Publié le 09 août 2023
ÉCONOMIE
Altice, SFR, BFMTV... Le modèle Drahi, bâti sur une montagne de dettes, est en péril
C’est une star de la dette et c’est par elle qu’il pourrait tomber. Patrick Drahi, à la tête d’Altice, traverse une crise sans précédent. Alors que son bras droit est poursuivi pour corruption, l'homme d'affaires doit rendre des comptes à des investisseurs inquiets d’une dette s’élevant à 60 milliards d’euros ! Une situation qui rappelle celle de Casino et qui n’augure rien de bon côté emplois.

STEPHANE DE SAKUTIN / AFP
C’est un château de carte qui pourrait bien s’effondrer tant le groupe de télécoms et de médias Altice traverse une zone de turbulences. Tout a commencé le 13 juillet quand le cofondateur d’Altice, Armando Pereira, a été arrêté au Portugal. Le bras droit du patron Patrick Drahi, est poursuivi pour 11 délits financiers de corruption, usage de faux, fraude fiscale ou encore blanchiment. Avec d’autres cadres, il est soupçonné d’avoir bénéficié de commissions sur des contrats d’Altice.
"Si les suspicions du fisc portugais se révèlent vraies, je me sens trahi", a déclaré lundi 7 août Patrick Drahi. "Cela voudrait dire qu’un petit groupe d’individus a caché leurs actions et profité de certaines de nos acquisitions, au détriment du groupe et de ma réputation". Drahi se désolidarise et tente ainsi de rassurer les investisseurs, très inquiets de la situation financière du groupe. Car ce scandale de corruption n’est que la partie émergée de l’iceberg. Altice est engluée dans une dette colossale de 60 milliards d’euros.

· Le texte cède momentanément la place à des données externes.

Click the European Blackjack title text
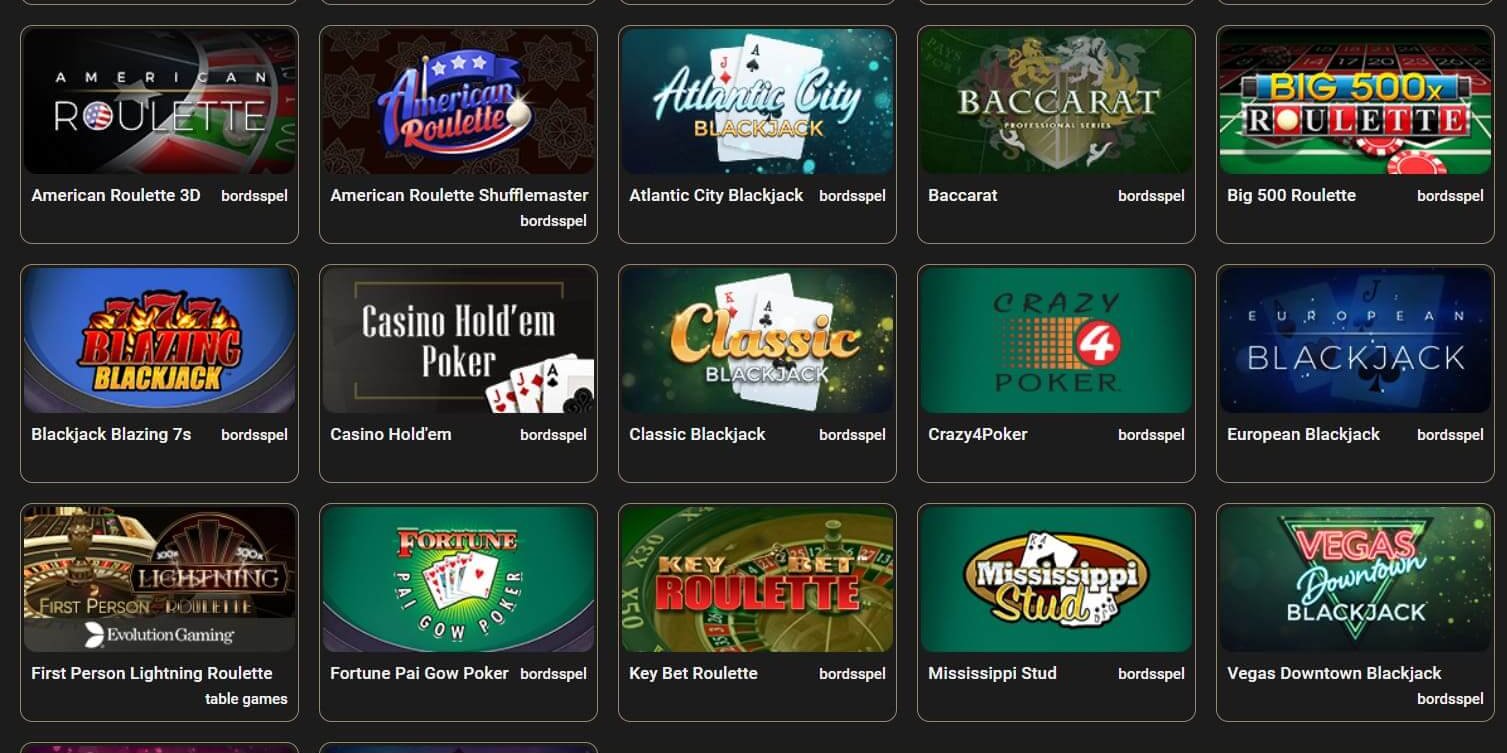The height and width of the screenshot is (753, 1507). click(1303, 434)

Un empire basé sur la dette
"À titre de comparaison, et toutes choses égales par ailleurs, il faut se souvenir que le groupe Casino, dont on connaît malheureusement les affres, portait à fin 2022 une dette de 6,4 milliards d’euros (dont 4,5 milliards en France) pour un chiffre d'affaires groupe de 33,6 milliards d'euros et un Ebitda de 2,5 milliards d'euros", rappelle sur Linkedin l’ancien DG d’Intermarché France Noël Zierski. Le chiffre d'affaires d'Altice France est lui de 11,3 milliards d'euros pour un Ebidta de 4,1 milliards et une dette de 23,6 milliards.
Et le parallèle est bien opportun. Car avec "seulement" 6,4 milliards d’euros de dette, le navire Casino a pris l’eau. À sa tête : Jean-Charles Naouri, un champion des montages financiers à base de dettes. De quoi rappeler les pratiques de Patrick Drahi qui a bâti son empire sur la dette via une stratégie de LBO pour leverage buy out.
Le principe est simple : l’investisseur utilise l’endettement pour financer une acquisition. Altice détient ainsi SFR, Portugal Telecom, BFMTV, ou encore RMC, et Patrick Drahi, via sa holding familiale a notamment racheté Britsh Telecom. Mais ces acquisitions ne se font pas sans réduction des coûts. Chez SFR par exemple, le nombre de salariés a été divisé par deux et demi selon les syndicats et le taux de démission atteint des records. À cela s’ajoute la délocalisation avec un service client désormais au Maroc.
Des fleurons français plombés
Reste qu’il faut désormais montrer patte blanche. Patrick Drahi a ainsi annoncé le 8 août que sa "seule priorité" était d’alléger la dette de la branche France d’Altice. Pour cela, le milliardaire a précisé vouloir vendre "certains actifs non essentiels" comme des "data center". La situation est d’autant plus alarmante que les taux ont remonté, que la note d’Altice France a récemment été dégradée par les agences de notations et qu’Altice doit commencer à rembourser ses premières échéances dont 1,6 milliard d’euros en 2025 pour un total de 20 milliards jusqu’en 2029.
Une situation qui rappelle certes Casino, mais pas seulement. Depuis quelques mois, plusieurs fleurons français s’effondrent sous le poids de leur dette. C’est le cas de l’empire fondé par Michel Ohayon, à la tête des Galeries Lafayette, la Grande Récré, Gap ou encore Camaïeu. Tant d’entreprises qui tombent les unes après les autres. Spécialisé dans le rachat pour 1 euro symbolique, les montages financiers de l’homme d’affaires restent opaques mais lui valent un surnom : le fossoyeur d’entreprises. Et derrière, ce sont des milliers d’emplois qui se retrouvent sur la sellette.